Rencana ini dibahas dalam rapat koordinasi di Kantor Gubernur Riau, Senin (6/4/2026). Langkah tersebut merupakan respons atas instruksi Presiden serta tindak lanjut Surat Edaran Menteri Dalam Negeri mengenai modernisasi sistem kerja birokrasi di daerah.

Asisten I Sekretariat Daerah Provinsi Riau Zulkifli Syukur menjelaskan, perubahan pola kerja ini bukan sekadar mengikuti tren, melainkan upaya mengubah pola pikir ASN agar lebih adaptif terhadap teknologi dan berorientasi pada capaian. Berdasarkan draf awal, sistem WFH akan diberlakukan satu hari dalam sepekan.

"Pola kerja fleksibel ini diatur dengan jadwal yang ketat. Khusus untuk WFH, direncanakan berlangsung setiap hari Jumat," ujar Zulkifli Syukur.

Meski memberikan fleksibilitas, Zulkifli Syukur menegaskan bahwa proporsi antara kehadiran fisik dan bekerja jarak jauh tetap akan disesuaikan dengan kebutuhan riil di lapangan.
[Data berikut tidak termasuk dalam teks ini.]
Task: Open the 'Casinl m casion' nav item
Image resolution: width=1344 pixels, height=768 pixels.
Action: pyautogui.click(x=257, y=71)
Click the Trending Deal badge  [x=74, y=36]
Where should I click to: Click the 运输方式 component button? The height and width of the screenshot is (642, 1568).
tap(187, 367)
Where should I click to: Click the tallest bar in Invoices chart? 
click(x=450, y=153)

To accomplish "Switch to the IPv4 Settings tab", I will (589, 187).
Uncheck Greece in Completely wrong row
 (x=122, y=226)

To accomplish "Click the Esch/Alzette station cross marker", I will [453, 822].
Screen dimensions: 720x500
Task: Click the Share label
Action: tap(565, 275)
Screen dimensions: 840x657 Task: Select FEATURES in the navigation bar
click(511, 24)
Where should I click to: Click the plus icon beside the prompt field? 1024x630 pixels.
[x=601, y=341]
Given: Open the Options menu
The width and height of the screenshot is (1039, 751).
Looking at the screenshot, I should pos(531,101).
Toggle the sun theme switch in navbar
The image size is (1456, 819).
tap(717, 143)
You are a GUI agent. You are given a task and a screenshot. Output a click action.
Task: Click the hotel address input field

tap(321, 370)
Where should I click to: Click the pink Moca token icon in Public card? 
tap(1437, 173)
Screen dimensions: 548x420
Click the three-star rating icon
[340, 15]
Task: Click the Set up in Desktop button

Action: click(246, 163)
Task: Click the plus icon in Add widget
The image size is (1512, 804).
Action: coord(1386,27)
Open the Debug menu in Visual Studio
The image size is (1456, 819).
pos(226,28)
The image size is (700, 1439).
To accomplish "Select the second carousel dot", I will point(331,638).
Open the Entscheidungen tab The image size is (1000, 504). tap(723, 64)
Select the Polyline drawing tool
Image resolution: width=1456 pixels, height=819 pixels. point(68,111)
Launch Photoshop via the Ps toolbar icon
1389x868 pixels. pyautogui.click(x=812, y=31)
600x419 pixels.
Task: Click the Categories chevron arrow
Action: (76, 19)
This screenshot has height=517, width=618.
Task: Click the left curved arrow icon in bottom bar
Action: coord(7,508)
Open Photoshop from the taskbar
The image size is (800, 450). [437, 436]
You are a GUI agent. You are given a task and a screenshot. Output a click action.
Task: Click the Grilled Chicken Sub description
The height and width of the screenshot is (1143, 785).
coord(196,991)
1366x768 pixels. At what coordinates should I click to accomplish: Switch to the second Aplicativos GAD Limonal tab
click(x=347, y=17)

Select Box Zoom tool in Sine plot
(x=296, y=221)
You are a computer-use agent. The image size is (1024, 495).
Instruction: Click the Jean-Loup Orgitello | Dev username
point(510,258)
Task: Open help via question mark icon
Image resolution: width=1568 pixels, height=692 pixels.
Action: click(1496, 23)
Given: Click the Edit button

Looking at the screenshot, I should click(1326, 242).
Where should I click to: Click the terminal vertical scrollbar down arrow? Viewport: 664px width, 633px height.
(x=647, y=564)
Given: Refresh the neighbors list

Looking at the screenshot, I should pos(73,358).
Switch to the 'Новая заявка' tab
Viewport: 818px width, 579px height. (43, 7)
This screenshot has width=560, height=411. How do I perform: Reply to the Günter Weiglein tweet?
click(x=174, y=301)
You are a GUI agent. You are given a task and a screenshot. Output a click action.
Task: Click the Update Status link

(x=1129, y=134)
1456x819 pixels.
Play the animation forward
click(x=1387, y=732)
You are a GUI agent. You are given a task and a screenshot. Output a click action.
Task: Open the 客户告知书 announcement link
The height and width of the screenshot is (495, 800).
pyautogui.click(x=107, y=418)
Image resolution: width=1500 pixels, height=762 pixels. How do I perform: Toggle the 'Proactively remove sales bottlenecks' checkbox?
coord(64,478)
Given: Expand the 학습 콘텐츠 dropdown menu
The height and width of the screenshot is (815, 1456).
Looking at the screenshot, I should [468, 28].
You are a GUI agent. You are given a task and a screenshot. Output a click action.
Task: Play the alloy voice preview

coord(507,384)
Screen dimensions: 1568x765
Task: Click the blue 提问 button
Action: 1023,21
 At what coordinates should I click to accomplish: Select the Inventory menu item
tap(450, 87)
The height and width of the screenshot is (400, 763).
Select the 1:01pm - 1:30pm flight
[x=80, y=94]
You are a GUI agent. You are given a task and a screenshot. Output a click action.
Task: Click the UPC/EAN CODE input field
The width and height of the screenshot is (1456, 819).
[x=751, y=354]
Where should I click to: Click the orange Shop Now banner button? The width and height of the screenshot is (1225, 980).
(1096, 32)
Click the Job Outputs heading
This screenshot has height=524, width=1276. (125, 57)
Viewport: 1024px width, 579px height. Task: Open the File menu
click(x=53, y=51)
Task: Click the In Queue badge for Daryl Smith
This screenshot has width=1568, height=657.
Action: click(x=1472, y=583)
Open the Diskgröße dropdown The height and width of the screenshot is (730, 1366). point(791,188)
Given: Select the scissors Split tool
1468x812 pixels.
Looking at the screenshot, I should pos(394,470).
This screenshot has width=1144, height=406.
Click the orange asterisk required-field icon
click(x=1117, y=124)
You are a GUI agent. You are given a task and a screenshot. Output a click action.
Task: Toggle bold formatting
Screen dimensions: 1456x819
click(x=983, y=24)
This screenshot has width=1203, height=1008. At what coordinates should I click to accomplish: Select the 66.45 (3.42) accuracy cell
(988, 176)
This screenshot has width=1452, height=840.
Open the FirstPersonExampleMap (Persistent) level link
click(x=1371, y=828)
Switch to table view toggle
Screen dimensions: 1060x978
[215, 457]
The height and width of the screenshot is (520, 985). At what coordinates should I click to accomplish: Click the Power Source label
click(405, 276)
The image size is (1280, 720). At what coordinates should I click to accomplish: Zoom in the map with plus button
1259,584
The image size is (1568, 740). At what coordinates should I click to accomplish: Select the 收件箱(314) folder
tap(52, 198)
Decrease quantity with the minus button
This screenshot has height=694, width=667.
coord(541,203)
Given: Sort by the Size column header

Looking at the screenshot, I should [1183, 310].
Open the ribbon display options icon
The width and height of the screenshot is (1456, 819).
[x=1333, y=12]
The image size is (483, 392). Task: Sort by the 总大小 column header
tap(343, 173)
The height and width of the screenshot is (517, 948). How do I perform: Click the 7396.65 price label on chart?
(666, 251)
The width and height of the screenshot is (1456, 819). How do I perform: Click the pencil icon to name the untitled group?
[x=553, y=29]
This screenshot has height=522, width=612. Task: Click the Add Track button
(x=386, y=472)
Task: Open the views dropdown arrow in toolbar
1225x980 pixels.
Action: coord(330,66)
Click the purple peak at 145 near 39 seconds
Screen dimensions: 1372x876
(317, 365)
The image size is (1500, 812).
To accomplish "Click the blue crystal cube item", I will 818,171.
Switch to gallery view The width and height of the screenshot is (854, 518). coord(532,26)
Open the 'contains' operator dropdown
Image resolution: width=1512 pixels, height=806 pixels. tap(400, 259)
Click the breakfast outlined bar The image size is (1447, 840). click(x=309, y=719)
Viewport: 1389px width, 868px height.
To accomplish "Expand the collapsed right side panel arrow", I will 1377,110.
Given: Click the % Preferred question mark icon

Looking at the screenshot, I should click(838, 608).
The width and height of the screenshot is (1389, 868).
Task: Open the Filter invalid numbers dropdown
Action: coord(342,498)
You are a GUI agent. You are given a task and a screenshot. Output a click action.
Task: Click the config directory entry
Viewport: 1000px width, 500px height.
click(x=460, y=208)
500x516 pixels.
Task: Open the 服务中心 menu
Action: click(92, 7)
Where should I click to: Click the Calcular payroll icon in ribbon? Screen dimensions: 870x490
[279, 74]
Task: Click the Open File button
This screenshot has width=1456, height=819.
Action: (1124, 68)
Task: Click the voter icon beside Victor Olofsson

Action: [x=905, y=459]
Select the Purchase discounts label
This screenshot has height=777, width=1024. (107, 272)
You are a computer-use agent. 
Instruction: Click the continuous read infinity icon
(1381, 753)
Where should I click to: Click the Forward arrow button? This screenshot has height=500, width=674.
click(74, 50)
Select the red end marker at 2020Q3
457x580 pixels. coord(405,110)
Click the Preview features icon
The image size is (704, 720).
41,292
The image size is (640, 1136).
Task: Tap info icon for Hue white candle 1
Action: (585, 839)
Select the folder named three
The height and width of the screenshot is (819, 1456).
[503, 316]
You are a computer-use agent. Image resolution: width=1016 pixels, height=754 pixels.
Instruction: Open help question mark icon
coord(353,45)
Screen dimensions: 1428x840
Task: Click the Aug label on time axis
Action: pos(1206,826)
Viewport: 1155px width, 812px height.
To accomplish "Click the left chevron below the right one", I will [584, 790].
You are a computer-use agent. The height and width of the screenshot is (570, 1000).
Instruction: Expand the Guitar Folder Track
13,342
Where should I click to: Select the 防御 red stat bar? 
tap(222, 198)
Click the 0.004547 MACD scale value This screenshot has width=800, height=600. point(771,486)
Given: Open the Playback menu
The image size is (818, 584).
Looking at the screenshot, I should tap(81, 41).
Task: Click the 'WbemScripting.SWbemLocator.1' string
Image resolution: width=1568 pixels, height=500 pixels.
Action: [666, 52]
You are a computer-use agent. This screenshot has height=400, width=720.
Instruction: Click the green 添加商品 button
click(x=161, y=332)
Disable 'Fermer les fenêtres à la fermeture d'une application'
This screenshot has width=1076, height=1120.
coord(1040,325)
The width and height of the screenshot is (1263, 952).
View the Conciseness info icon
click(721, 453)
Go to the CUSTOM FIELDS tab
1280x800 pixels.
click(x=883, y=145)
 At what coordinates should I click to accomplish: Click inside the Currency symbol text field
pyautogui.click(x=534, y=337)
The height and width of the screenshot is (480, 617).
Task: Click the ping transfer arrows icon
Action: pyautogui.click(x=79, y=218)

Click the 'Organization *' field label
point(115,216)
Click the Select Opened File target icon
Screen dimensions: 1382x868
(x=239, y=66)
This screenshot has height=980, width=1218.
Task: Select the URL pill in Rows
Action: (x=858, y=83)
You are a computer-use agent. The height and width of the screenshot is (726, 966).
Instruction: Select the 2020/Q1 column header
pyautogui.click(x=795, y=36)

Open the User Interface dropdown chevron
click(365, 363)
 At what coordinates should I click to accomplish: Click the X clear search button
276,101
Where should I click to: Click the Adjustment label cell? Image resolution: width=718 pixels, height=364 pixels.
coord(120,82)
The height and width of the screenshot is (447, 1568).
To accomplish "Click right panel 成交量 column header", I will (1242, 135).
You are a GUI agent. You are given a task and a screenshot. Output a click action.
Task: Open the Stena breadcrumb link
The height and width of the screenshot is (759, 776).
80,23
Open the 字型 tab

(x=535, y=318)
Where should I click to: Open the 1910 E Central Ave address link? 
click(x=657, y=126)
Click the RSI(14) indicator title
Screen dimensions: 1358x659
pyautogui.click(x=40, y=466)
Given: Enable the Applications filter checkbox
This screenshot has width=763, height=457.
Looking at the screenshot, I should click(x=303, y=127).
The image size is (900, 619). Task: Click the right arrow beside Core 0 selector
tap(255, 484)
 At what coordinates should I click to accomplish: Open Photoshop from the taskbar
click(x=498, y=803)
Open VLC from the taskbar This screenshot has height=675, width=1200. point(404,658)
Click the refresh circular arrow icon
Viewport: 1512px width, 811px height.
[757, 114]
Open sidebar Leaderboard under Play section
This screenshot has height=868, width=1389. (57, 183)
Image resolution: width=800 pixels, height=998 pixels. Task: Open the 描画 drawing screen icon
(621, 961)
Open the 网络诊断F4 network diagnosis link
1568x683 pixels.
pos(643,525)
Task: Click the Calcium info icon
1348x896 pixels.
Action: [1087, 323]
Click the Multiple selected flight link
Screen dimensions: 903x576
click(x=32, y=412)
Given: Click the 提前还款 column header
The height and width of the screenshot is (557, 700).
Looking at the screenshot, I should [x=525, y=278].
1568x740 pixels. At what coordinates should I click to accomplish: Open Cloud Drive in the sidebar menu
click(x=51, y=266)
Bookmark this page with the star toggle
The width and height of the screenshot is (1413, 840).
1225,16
Prioritas utama tetap pada stabilitas pelayanan publik yang tidak boleh terganggu oleh perubahan pola kerja tersebut.

Menurut dia, inti dari transformasi ini adalah mengalihkan fokus penilaian dari sekadar kehadiran fisik di meja kantor menjadi penilaian berbasis hasil kerja nyata.

Senada dengan hal itu, Kepala Biro Tata Pemerintahan Jhon Pinem menekankan bahwa implementasi kebijakan ini menuntut penguatan pada sisi pengawasan. Perangkat daerah diwajibkan memiliki instrumen kendali yang kuat untuk memantau produktivitas pegawai saat bekerja dari luar kantor.

"Setiap instansi harus menjamin target kinerja tetap terpenuhi. Momentum ini harus dimanfaatkan untuk meningkatkan profesionalisme sehingga kualitas pelayanan kepada masyarakat justru semakin meningkat," kata Jhon Pinem.

Melalui penyesuaian ini, Pemprov Riau berharap dapat menciptakan lingkungan kerja yang lebih efisien sekaligus menekan biaya operasional kantor tanpa mengurangi standar performa organisasi. (Bil)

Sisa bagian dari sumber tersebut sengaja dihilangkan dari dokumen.